Letter to the Editor
Noah, From Whence Art Thou?
Glenn Morton, ASA Member
From: PSCF 53 (June 2001): 137
While my views can be validly criticized on several grounds, they can not be criticized for the reasons listed by Carol Hill's article, "A Time and Place for Noah" (PSCF 53 [March 2001]: 24-40). On page 38, the article claims my hypothesis cannot be true by saying, "Not even hominids existed in the Late Miocene (~10-6 million years ago), let alone a man who had the technology to build a boat the size of the ark." My views are based on the observation that the hominids (modern humans are also hominids) behaved in a very characteristically human manner several million years ago, and I hypothesize that Adam, Eve, and the flood were that long ago. This would mean that the anthropological record was the repopulation of the earth after the flood's devastation. So, if Hill's claim that hominids did not exist is true, then obviously that would be detrimental to these views. But Hill's claim is factually false on several grounds.
First, since the mid 1980s the genetic data has clearly shown that apes and hominids split between five and seven million years ago.1 Secondly, the fossil evidence has shown that hominids existed that long ago. The 1965 find of a hominid mandible at Lothagam has been dated to between five and six million years ago.2 Finally, in a discovery that Hill could not have been aware of at the time of writing, a new hominid called Millennium Ancestor but scientifically named Orrorin tugenensis, has been discovered.3 This creature is six million years old, is morphologically closer to us than any of the younger australopithecines, and has a more humanlike body size than that of an australopithecine. Thus, the claims that hominids did not exist simply is not true.

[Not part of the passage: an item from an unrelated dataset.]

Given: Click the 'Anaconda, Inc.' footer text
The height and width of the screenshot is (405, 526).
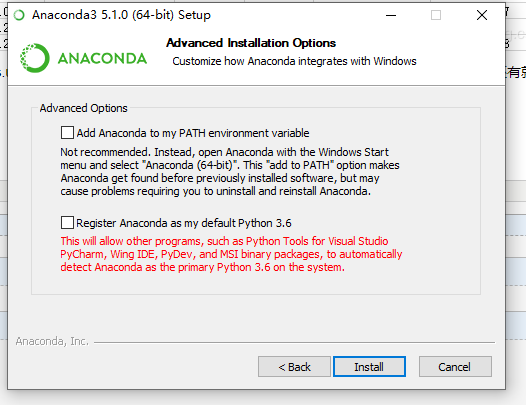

1Bernard G. Campbell and James D. Loy, Humankind Emerging (New York: HarperCollins, 1996), 165.
2Andrew Hill, et al., "Anatomy and Age of the Lothagam Mandible," Journal of Human Evolution 22 (1992): 439-51; Donald Johanson and Blake Edgar, From Lucy to Language (New York: Simon and Schuster, 1997), 39-40.
3Claire Ainsworth, "The Oldest Strider in Town," New Scientist (Dec. 16, 2000): 5.